Les sites de location touristique viennent de signer un accord avec l’État dans lequel ils s’engagent à bloquer les locations des particuliers après qu'elles aient atteint la limite de location de 120 jours par an.

Bloquer les locations quand les 120 jours sont atteints

Finie la location illimitée pour les particuliers sur les sites tels qu’Airbnb, Abritel, Homeaway, CléVacances, TripAdvisor ou encore Leboncoin. Depuis le 1er décembre 2018, les biens meublés mis en location doivent être enregistrés et aborder un numéro d’autorisation, dans les villes où l’enregistrement des logements est obligatoire. Mercredi 6 juin 2018 l’État et les sites de location en ligne ont signé un accord. Ils se sont mis d’accord que sans numéro, les annonces des locations seront supprimées par les plateformes.

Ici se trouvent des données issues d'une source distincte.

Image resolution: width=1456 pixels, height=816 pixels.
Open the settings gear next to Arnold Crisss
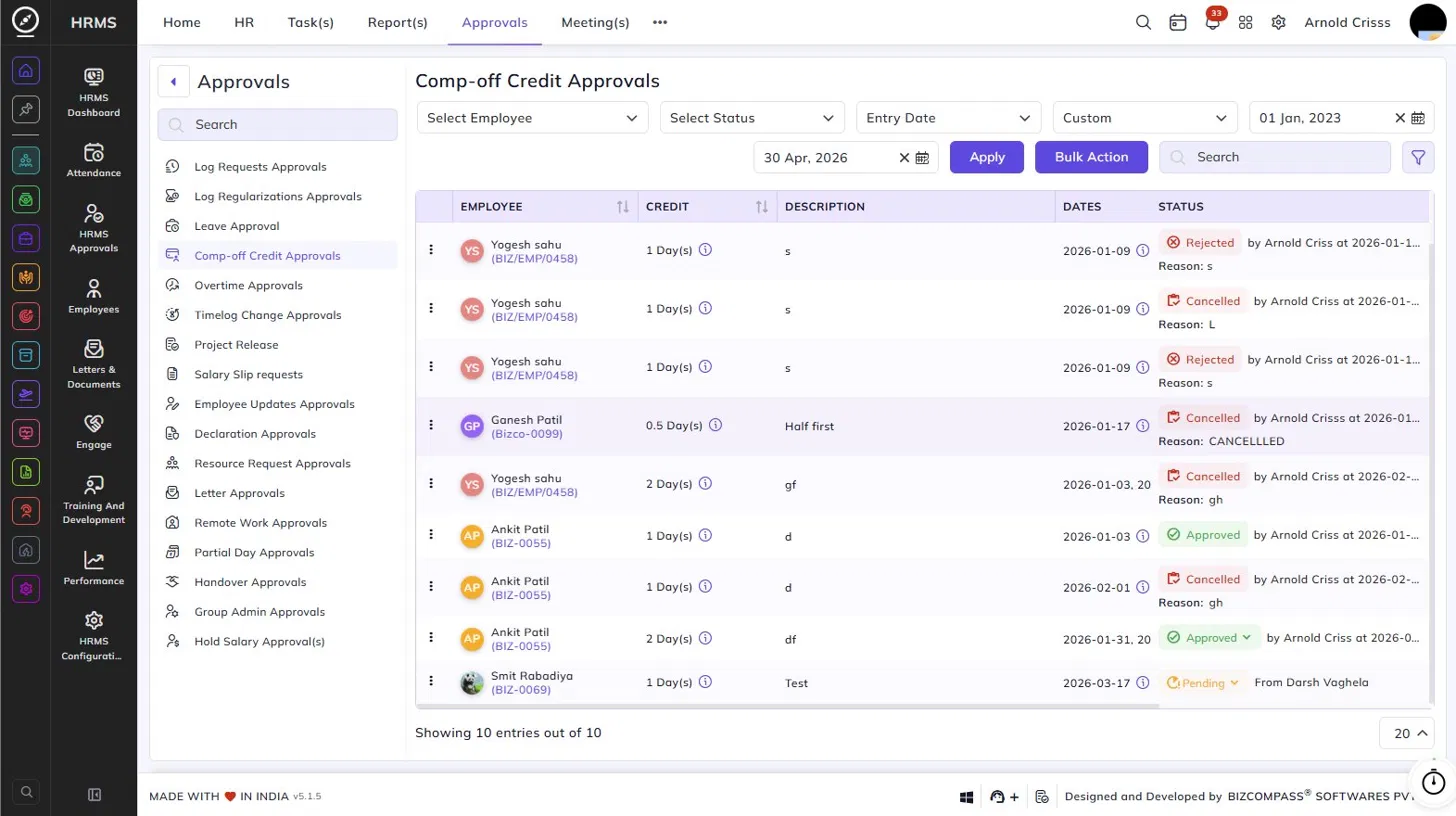pos(1278,22)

Un autre point important du nouvel accord signé, c’est la limitation à 120 jours de location d’un bien meublé. Si au bout de 120 jours le particulier ne respecte pas cette nouvelle limite, les plateformes de locations bloqueront alors l’annonce. Cette mesure devra être mise en place avant fin 2018.

D’autres répercussions pour les mauvais loueurs

Les députés voteront mercredi 13 juin 2018 en première lecture la loi Elan sur le logement. Et dans le cadre de cette loi, les sanctions devraient être renforcées pour les différentes plateformes ainsi que pour les particuliers. Si un particulier ne respecte pas les nouvelles normes en plus d’avoir son annonce bloquée par la plateforme, il devra payer une amende allant de 5 000 à 10 000 euros. Pour les plateformes ne respectant pas elles aussi les normes de nouvelles amendes, allant de 10.000 à 50.000 euros seront donc créées.

Les particuliers auront le droit à un rappel des critères définissant les résidences principales, secondaires et les autres types d’hébergement de tourisme, comme les chambres d’hôte et les résidences hôtelières. Ils ont jusqu’à fin décembre 2018 pour déclarer leur logement mis en location dans la bonne catégorie. Au cas où certains loueurs chercheraient à faire le malin en postant une autre annonce pour le même bien, les signataires de l’accord ont prévu le coup. Ils se sont engagés à détecter les annonces qui proposeraient, sous plusieurs formes différentes, un bien identique. Pour aider à empêcher la fraude, les coordonnées de tous les loueurs, ainsi que les adresses des biens avec leur description seront transmises automatiquement aux collectivités locales. Cela permettra de procéder à des contrôles sur les sites et les terrains.